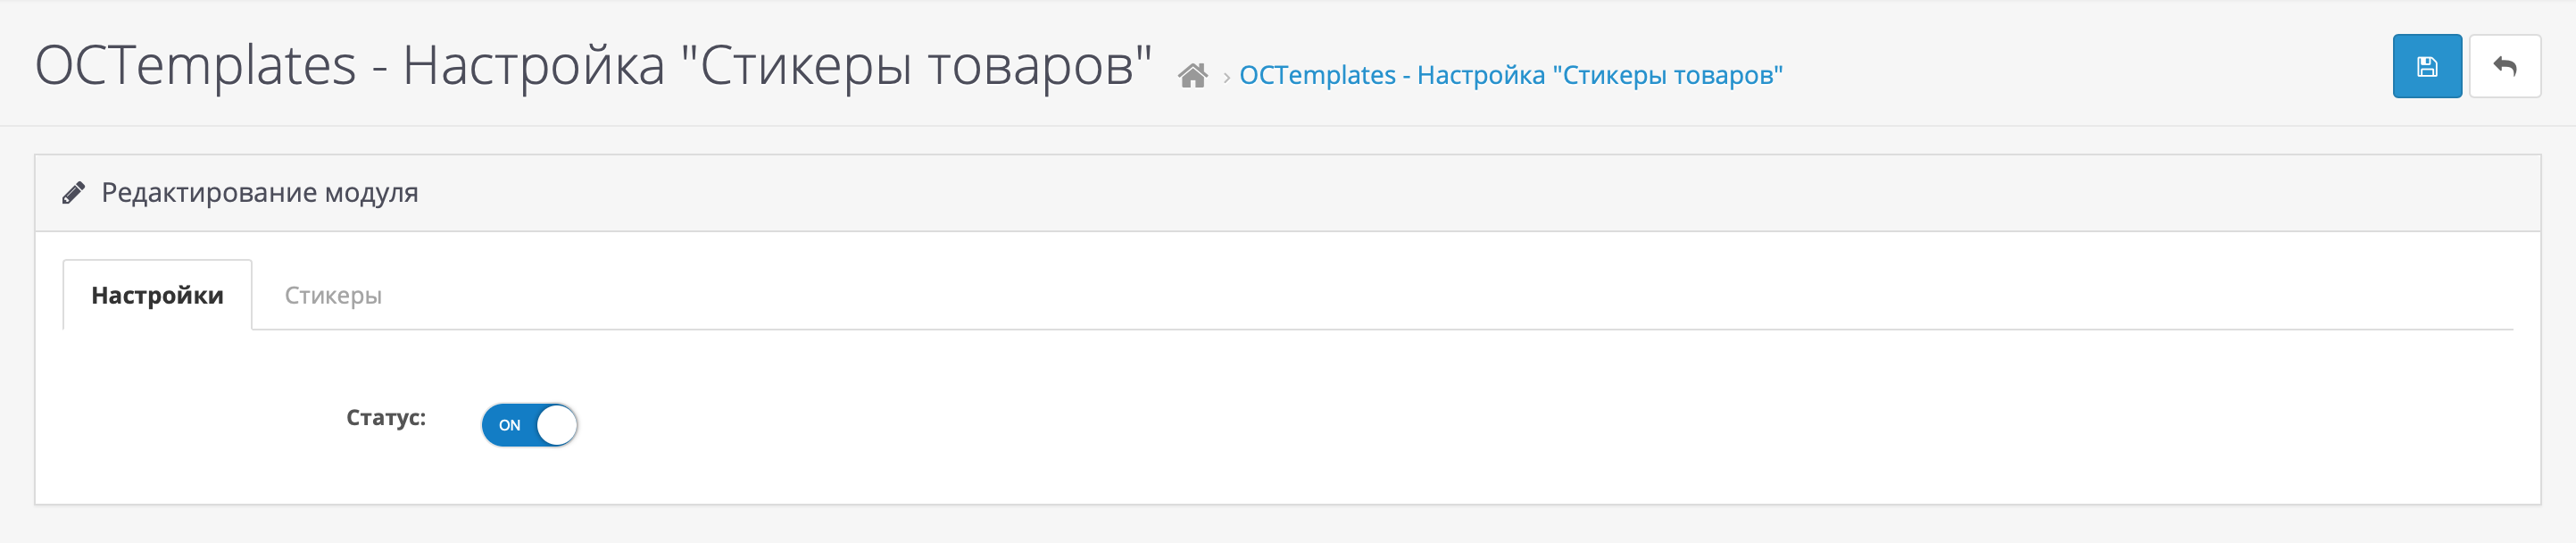Turn off the "Статус" switch
The height and width of the screenshot is (543, 2576).
click(529, 425)
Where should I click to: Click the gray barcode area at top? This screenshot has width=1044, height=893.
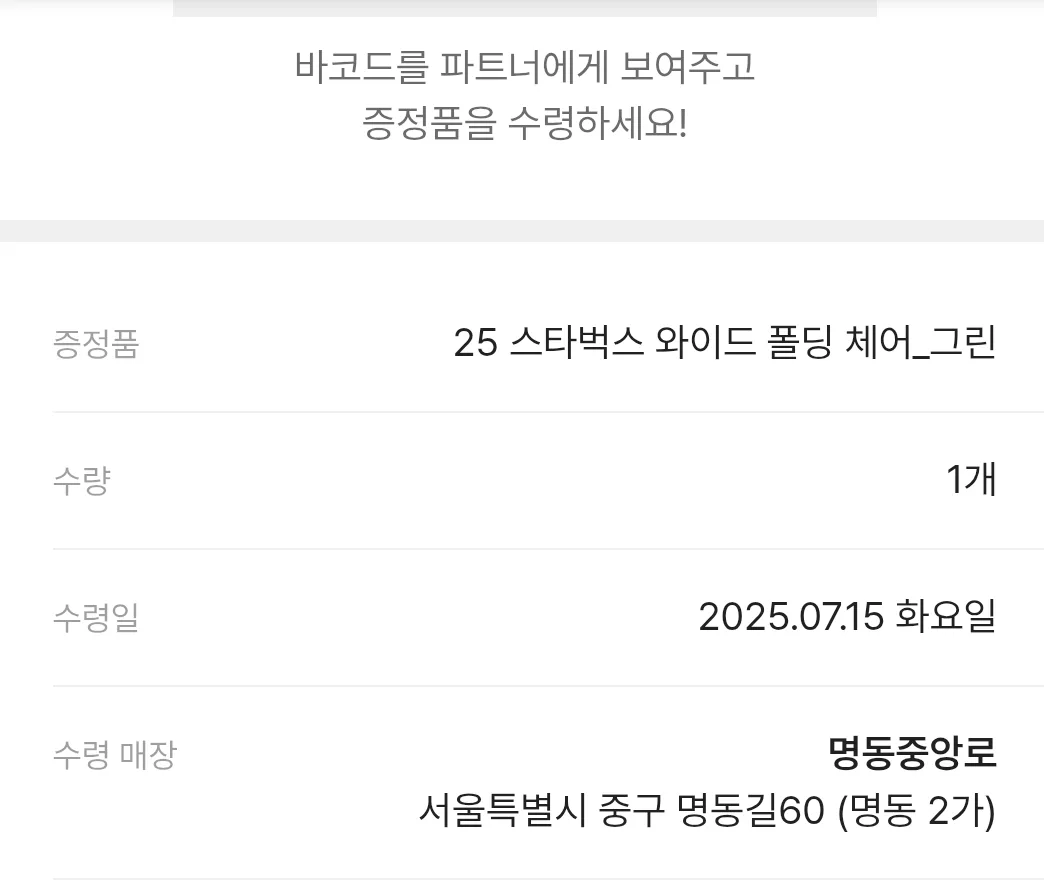click(525, 8)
-*-*-
## Written problem
Copy all the entries above word for word, without the pictures.

## Exercise response
Turn off the "Статус" switch
The height and width of the screenshot is (543, 2576).
click(529, 425)
Where should I click to: Click the gray barcode area at top? This screenshot has width=1044, height=893.
click(525, 8)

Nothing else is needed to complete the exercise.